There they were, poised for action, waiting for the fish to get back to her bed. Grandpa counted slowly "one, two,...three..click". The gun had misfired, and Jonsie at the count of three scooped in real quick and came up with an 8 pound bass in his arms...
Another good one told by Jack Newsome...
When Jack was a young man there weren’t any fancy fishing boats available, he had to build his own flat-bottom rig out of plywood, which he would paddle around in the farm pond where he liked to fish. He had built a live-well in the front of the boat to keep the fish alive until it was time to go home. He had caught a few brim and two small bass, which he put in the well. It was getting late and just about time to go home, but he casted just one last time..

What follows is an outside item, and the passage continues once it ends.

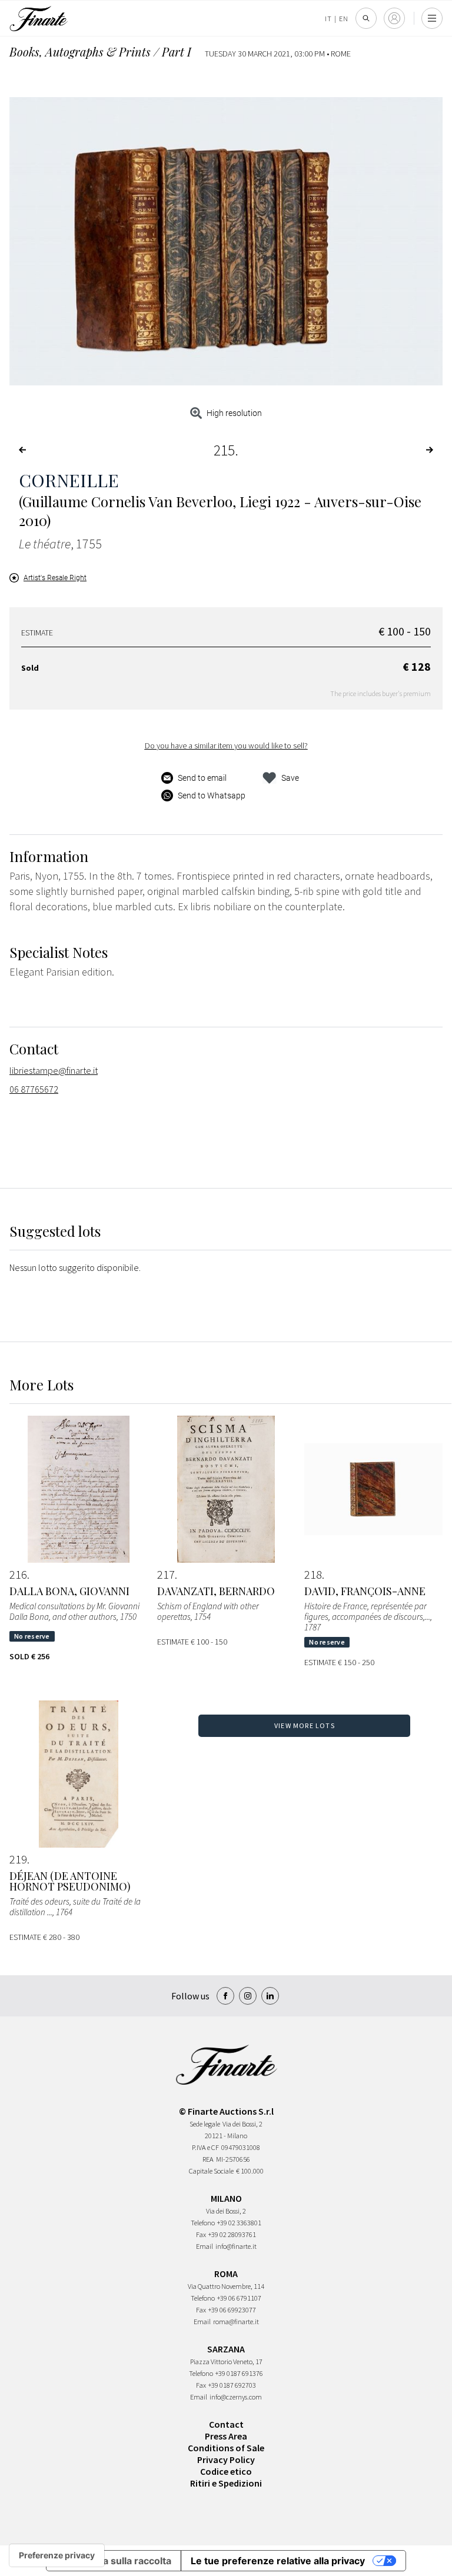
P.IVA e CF (205, 2147)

He never saw the the fish take the lure, he just felt a tug that was about to jerk him out of his trousers. He had to stand up in to boat to fight that creature. The fish had pulled the boat all over the pond. The vicious fight lasted for a good fifteen minutes, as Jack was unable to gain on the fish, he resigned himself to be towed around until the monster would get tired. Eventually the boat was being towed towards some stumps at the shallow end of the pond. As the boat hit a stump, the sudden stop broke off the line on Jack’s fishing rod.
When Jack finally caught his breath after the ordeal, he noticed that the boat was taking in water.
It seems that there were a few small holes in the bottom and water was squirting in at a good rate. Jack got his paddle and started back towards the shore. When he arrived to where his truck was parked, he unloaded the boat and out of curiosity, he turned over the boat to look at the damage to the bottom. It seems that during the fight, the friction with the water had scorched the bottom of the boat, and in some places it actually burned through!
But the good thing is that when he unloaded the fish from the well, they were all scaled from the violent sloshing going on during the fight...
THE CATFISH THAT DIDN’T WANT TO GET CAUGHT..
Mitch had taken a friend catfishing to lake Hartwell some years back. They were sitting at the edge of the water waiting for a bite, when all of a sudden a good size fish had taken the hook. The tug-of-war carried on for a while.
When the line stopped moving Mitch thought that the fish may have wrapped the line around a log. Looking down into the water he noticed the top of an old VW bug that someone had dumped in the lake. It appeared as if the fish had wrapped the line around something inside the car. Mitch tied his end of the line around a tree and followed the line down to the bug. After a couple of attempts he came back up. "Did you get him?" asked the friend. "No, I can’t get to him" explained Mitch, "When I tried to reach into the car, he rolled up the window!".